Automatic Topic Discovery in Political Blog Posts

Web data mining is a major component in the data science activities landscape. With its use, we can track brand mentions from social media statuses, policy sentiment on forums and "hot" topics from political blog posts.

In this article, we'll ding into the posts from the politics's rubric of the site Journal Du Cameroun (JDC) to find what are the topics developed there. The scraping was done on May the 10th 2017 and the dataset includes 136 articles between February 17, 2017 and May 9, 2017.

Disclamer: At the time of the publication of this article, the author is not associated or linked in any order with the site journalducameroun.com. Nor does he have a preference for that editorial line in particular. The site was just used for the purpose of illustration.

The full code of this article is available on github.

Data Collection

In this article, as mentioned earlier, we'll use the data from JDC and before that, we need to fecth the data (text content) from the articles on the site, and the act of doing so is call scraping. Web scraping can be complicated because you need to take care of a lot of things (caching, redirection, timeout, etc...) and if you're in the position that you just need the data to get things done, it can be very frustrating. Hopefully, there is scrapy, a Python and one of the most used sraping framework out there. One you need to do is to tell scrapy how to process the received pages, point it to a starting url and it will do the "dirty" work for you.
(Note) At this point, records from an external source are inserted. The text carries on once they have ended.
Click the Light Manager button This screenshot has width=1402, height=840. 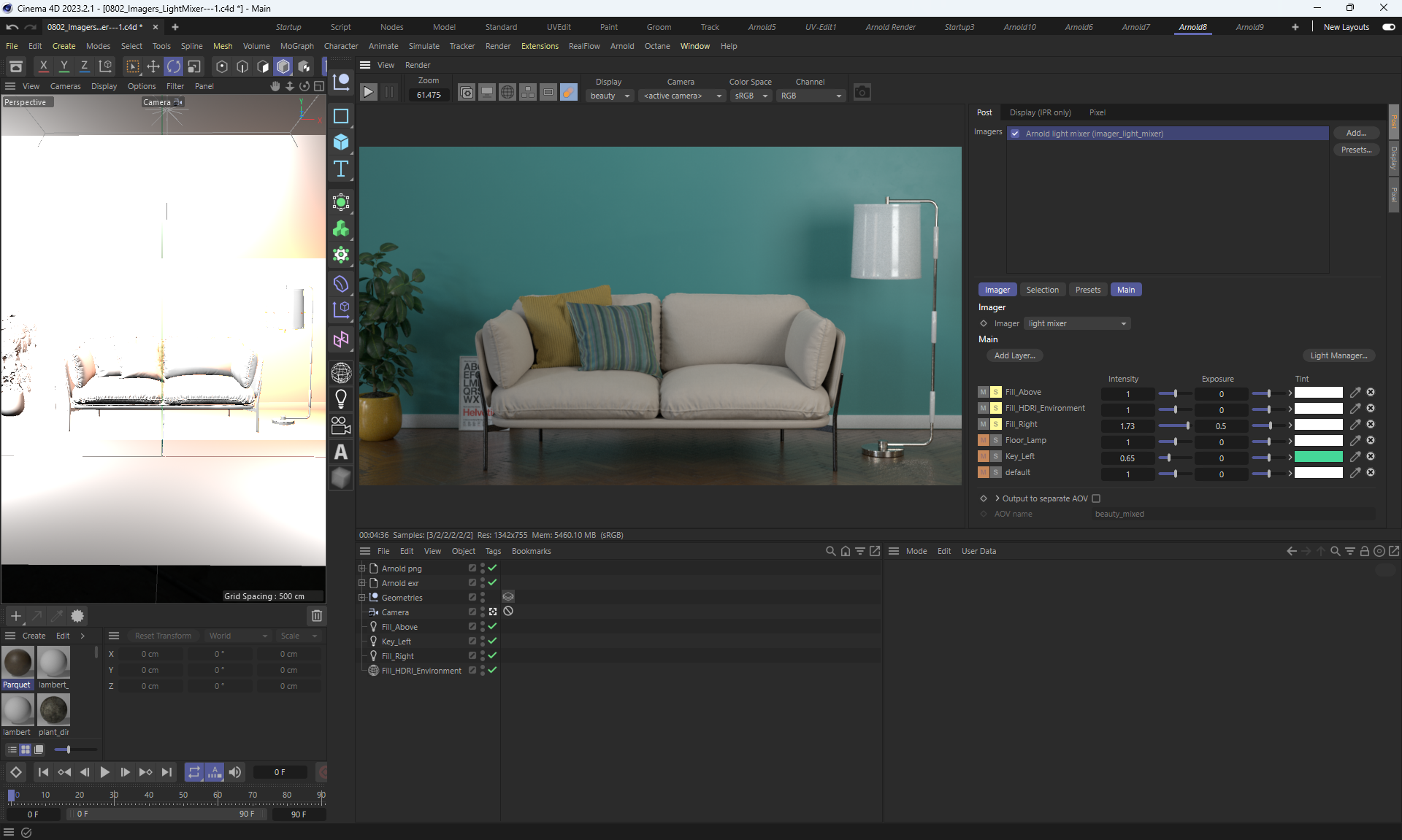coord(1338,355)
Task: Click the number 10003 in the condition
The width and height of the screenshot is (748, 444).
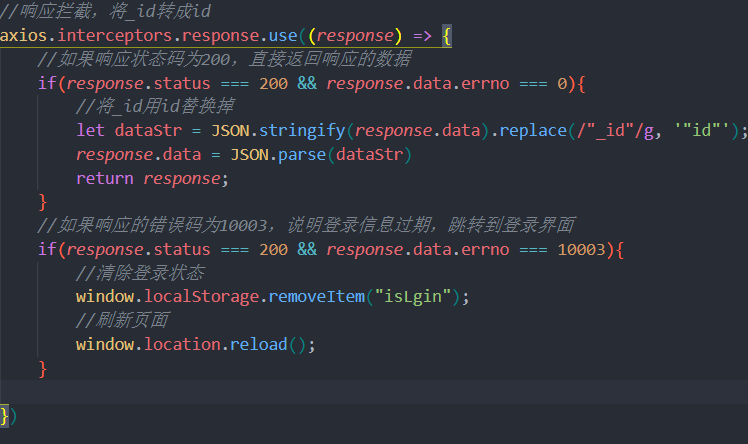Action: (x=581, y=249)
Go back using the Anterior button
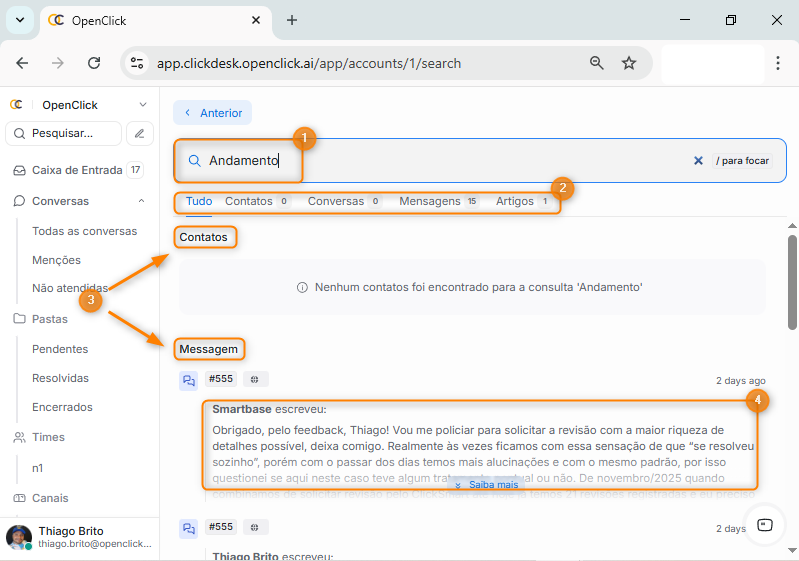799x561 pixels. point(213,113)
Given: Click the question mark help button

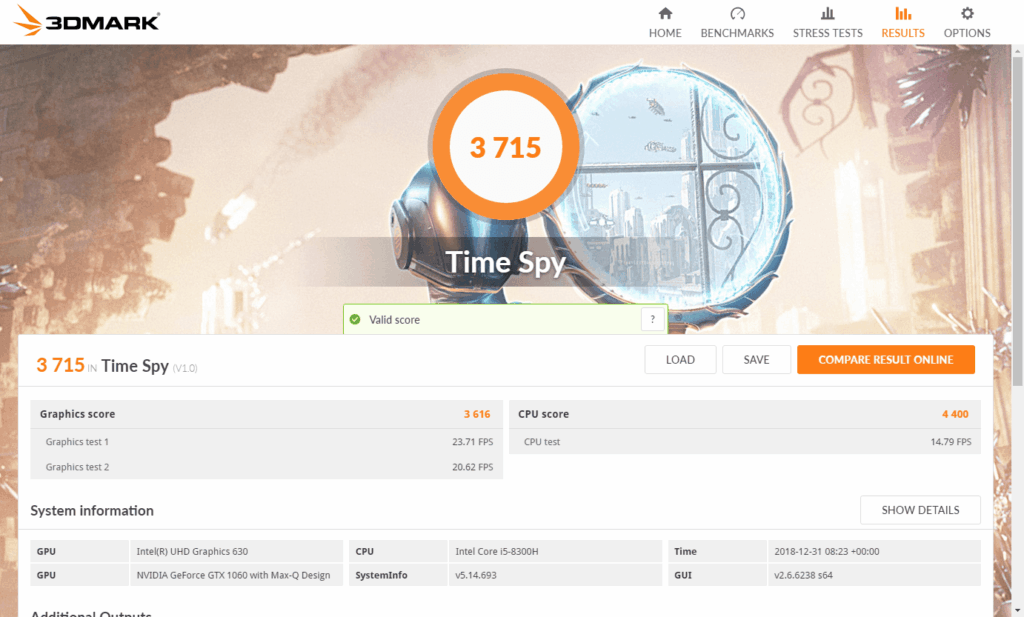Looking at the screenshot, I should tap(652, 320).
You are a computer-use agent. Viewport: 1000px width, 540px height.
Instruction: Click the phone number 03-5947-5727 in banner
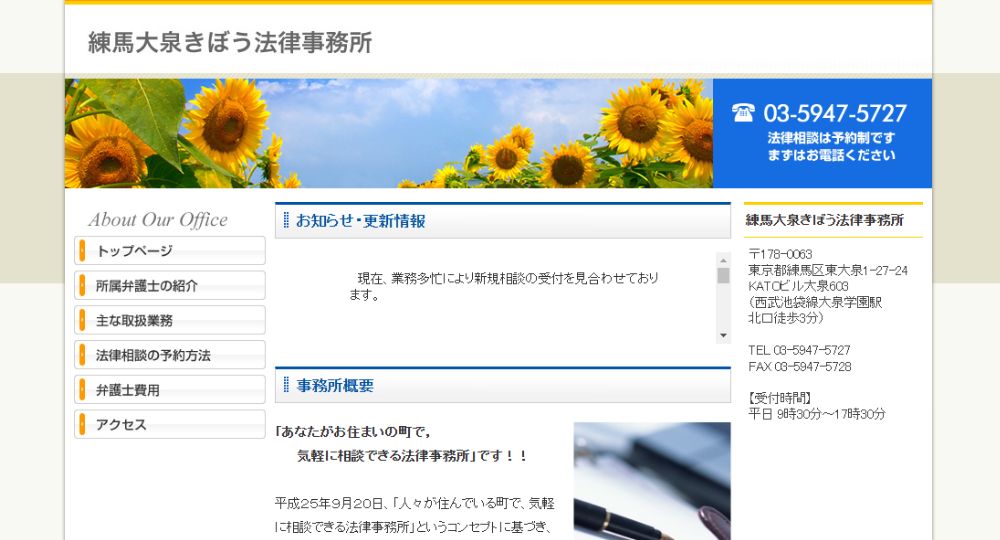pyautogui.click(x=835, y=113)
The installation of scrapy is really simple.

$ pip install scrapy

Or if you use the conda environment which I recommend.
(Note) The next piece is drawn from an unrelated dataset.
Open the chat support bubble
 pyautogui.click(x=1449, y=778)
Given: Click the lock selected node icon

$ conda install -c conda-forge scrapy

Once installed, you create a new project, move to the project folder and generate your spider.

$ scrapy startproject jdc
$ cd jdc/
$ scrapy genspider polblog

Inside the spiders folder, will be a script named polblog.py that contains something like this.

import scrapy

class PolblogSpider(scrapy.Spider):
    name = "polblog"
    start_urls = ['http://journalducameroun.com/en/category/politics/']

    def parse(self, response):

        for href in response.xpath("//ul[@class='list-post list-full ']//article/a/@href").extract():
            url = response.urljoin(href)
            yield scrapy.Request(url, callback=self.parse_post)

        next_page = response.xpath("//a[@rel='next']/@href").extract_first()
        if next_page is not None:
            url = response.urljoin(next_page)
            yield scrapy.Request(url, callback=self.parse)

    def parse_post(self, response):
        post = scrapy.Item()

        text = " ".join(response.xpath("//article[@class='post-full']//div[@class='post-content']//p/text()").extract())
        info = response.xpath("//article[@class='post-full']//p/text()").extract_first()
        h = re.search("\d+h\d+", info).group(0).replace("h", ":")
        d,m,y = re.search("\d+.\d+.\d+", info).group(0).split(".")
        date = y + "-" + m + "-" + d + " " + h

        post["url"] = response.url
        post["title"] = response.xpath("//article[@class='post-full']/h1/text()").extract_first()
        post["text"] = " ".join(map(str.strip, text.split(" ")))
        post["author"] = " ".join(re.findall("\w+", info.split("by")[1]))
        post["published"] = date

        yield post

The code above is very simple. It tells scrapy to go to the politics's category of JDC and for each post listed there, fecth the content of the post and extract its title, publish date, author and text content.

$ scrapy crawl polblog -o data/jdc-raw.en.json

Preprocessing

Before doing anaything with the collected blog posts, we need to break each post to a collection of words or chunks. It's called tokenization. During this process, we remove from the text, spaces, punctuations, stop words and other things we jugde irrelevant because they don't convey enough information to discriminate between topics in documents. For this, we will use a well established library for text analytics, spacy. The installation is as simple as the installation of scrapy. And after the installtion, we just import the library into our working environment.

import spacy

After importing the library, we load the english lexicon.

nlp = spacy.load("en")

We now stream trought the texts and transform each to a set of tokens and save them to a file. See the transform_doc in the repository.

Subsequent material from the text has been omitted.